09/02/2014 11:41 am ET Updated Nov 02, 2014

What I Want My Kids to Learn From the Jennifer Lawrence Hacking Scandal

As most of the Internet now knows, some nude photos of Jennifer Lawrence and several other celebrities were released over the weekend after a hacker obtained them illegally from their cloud server accounts. I'm not here to debate the various terms that have been bandied about the Internet in the last few days like "scandal" or "leak" or even to discuss the gigantic breach of privacy and how violating that must be for the women involved. What I want to discuss is that this goes to prove what I have always told my children, that if you share something via the Internet or any other means of electronic sharing, there is always the possibility that someone other than the person you intend to will see it.

Is it right? Absolutely not.

Is it reality? Absolutely.

There is absolutely no such thing as a reasonable expectation of privacy when you are sharing things online.

It may seem like a bit of old-fashioned wisdom. Sometimes, I think that's what we are lacking most in the world today! My grandfather used to say there was no such thing as confidential, if it's written down on a piece of paper, then anyone who is able to read will have the potential to read it. The same goes for sharing via the Internet. If you send a text message, an email, a photograph or post to social media, then you should assume that the entire world will have access to it, because that is exactly what could happen.

Do I completely understand the appeal of exchanging sexy photos? Hell yes! Do I completely understand the desire to send sultry and sexy text messages to the person you are in a relationship with? Absolutely! Do I also know that those things go through servers, and clouds, and frankly use a whole lot of technology that most of us are not fully able to understand? Yes! That means there are absolutely zero chance that anyone will be leaking nude photos of me, because there are none in existence. Any sexy and sultry talk that happens between me and the one I love happens in real life, face-to-face, where the only way it's being leaked is if it's repeated by one of us (and that had better not be happening!).

The only way to guarantee to prevent pregnancy is to abstain from sex. The only way to guarantee no one will see nude photos of you is to not take them to begin with.

One source said the celebrity in question had long since deleted the photographs that were leaked online this weekend -- she sent them to her husband and deleted them. But guess what? They were backed up to her cloud server (or his?) and they didn't even realize it! Nothing is ever really gone in this digital age, delete doesn't mean disappear. Take a photo, send a photo, delete a photo... like it never even happened. Wrong!

From the moment that my children had access to things like camera phones or laptops with webcams, I have had numerous conversations about how any photo you take can be shared, and anything that is shared can be seen by the entire world. Sharing sexy photos and sexy text messages seems like the newest version of safe sex to the generation of kids who are coming of age with it. Show him a picture of your boob, you're across town so there's no chance things will get out of hand! Send a picture of yourself in your panties, what could it hurt?

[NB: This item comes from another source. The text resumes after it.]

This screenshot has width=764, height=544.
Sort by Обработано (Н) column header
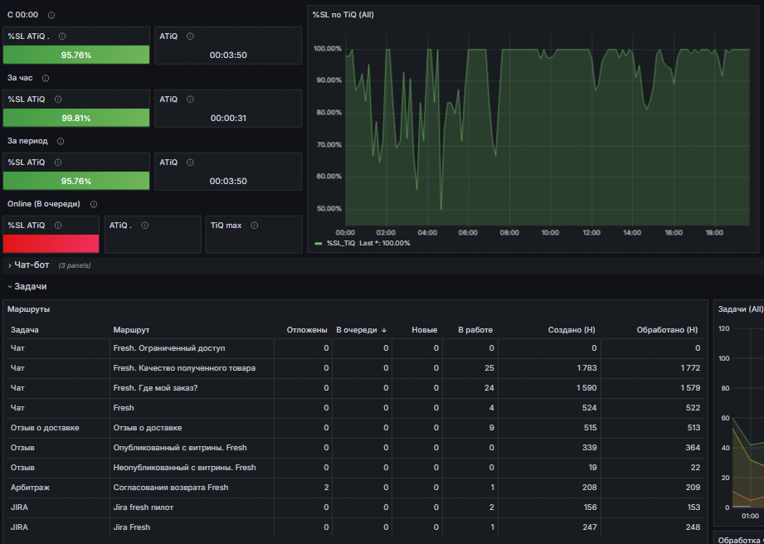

I feel terrible for the women who have had their privacy violated, but the fact of the matter is if they weren't celebrities, if their names weren't names that we know, it wouldn't be front page news. If these photos were hacked from some random women's phones we wouldn't be talking about it. But since they are celebrities, and since one of those celebrities is someone that every teenage girl admires thanks to her role in The Hunger Games, we can take advantage of this opportunity to talk to our kids about the dangers that come from taking, sharing and sending risque photographs of ourselves or of others.